Volume > Issue > The New Right & the Pro-life Movement: How Solid is the Marriage?

The New Right & the Pro-life Movement: How Solid is the Marriage?

ON THE RIGHT WING’S “SEAMLESS GARMENT”

By Stephen Settle | July August 1986
Stephen Settle is a Milwaukee writer. Copyright © Stephen Settle 1986.

Abortion — “the issue that will not go away,” Newsweek once called it. This comment has proved accurate both as socio-medical fact and political forecast. Today abortion remains the most com­monly performed surgical procedure in the United States. On any given day American women submit to over 4,500 “pregnancy terminations.”

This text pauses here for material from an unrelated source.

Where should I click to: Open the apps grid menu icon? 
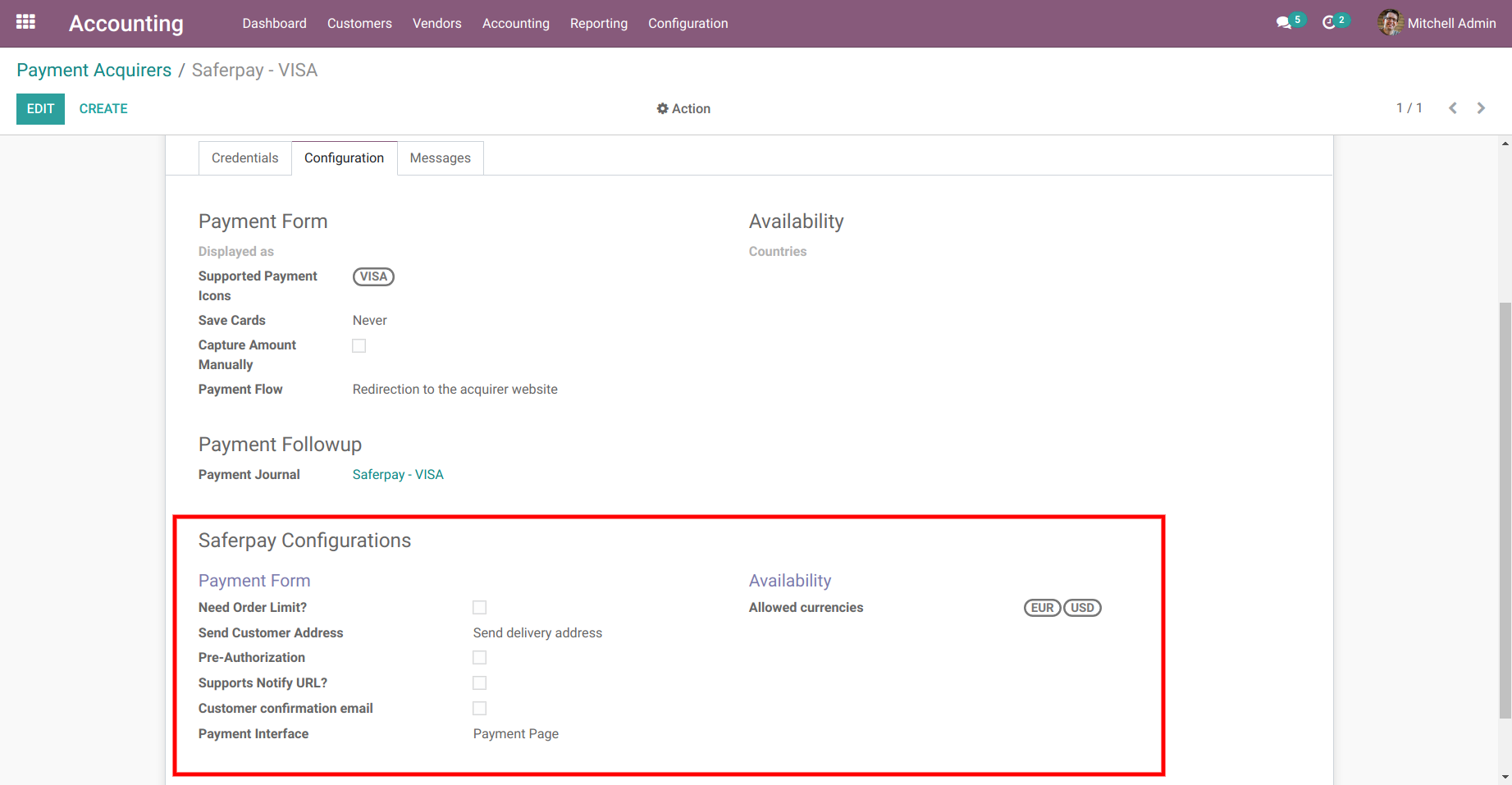coord(25,22)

Yet far from gaining the wholesale acceptance that many feared and others may have hoped it would, abortion now bothers more Americans than at any time in the 13 years since its Supreme Court legalization under Roe v. Wade. Indeed, in the words of one reporter, it is an issue with the defi­nite potential to “tear us apart” as a nation. At the same time, much of the media interest in abortion has focused not on abortion per se, but rather on the partisan positions in the public debate. Particu­lar attention has been given to the role of the New Right in promoting a crusade against legalized abortion, and the complementary support furnish­ed to the New Right by abortion foes.

While it is true that anti-abortion activists have often made zealous campaign workers for the New Right, it is also increasingly evident that the New Right prospers by keeping the abortion issue “alive,” though predominantly dormant, until elec­tion time. Abortion persists as an unresolved politi­cal controversy, and one may wonder to what de­gree this uncertain situation is attributable to hyperpartisanship, opportunism, and neglect in the New Right’s cultivation of the issue.

Although disdainful of efforts by Joseph Car­dinal Bernardin and the U.S. Catholic bishops to make the anti-abortion message part of a seamless garment ethic, linked with opposition to other anti-life forces such as nuclear weapons, New Right id­eologues have dictated their own brand of “link­age” to the anti-abortion movement. Thus, pro-lifers have witnessed the battle cries “pro-life” and “pro-­family” adulterated and usurped for the purposes of championing everything from various weapon systems to assorted schemes for cutting domestic government spending. The result: an ideological patchwork perhaps better suited to the political ambitions of the New Right than to the right-to-life.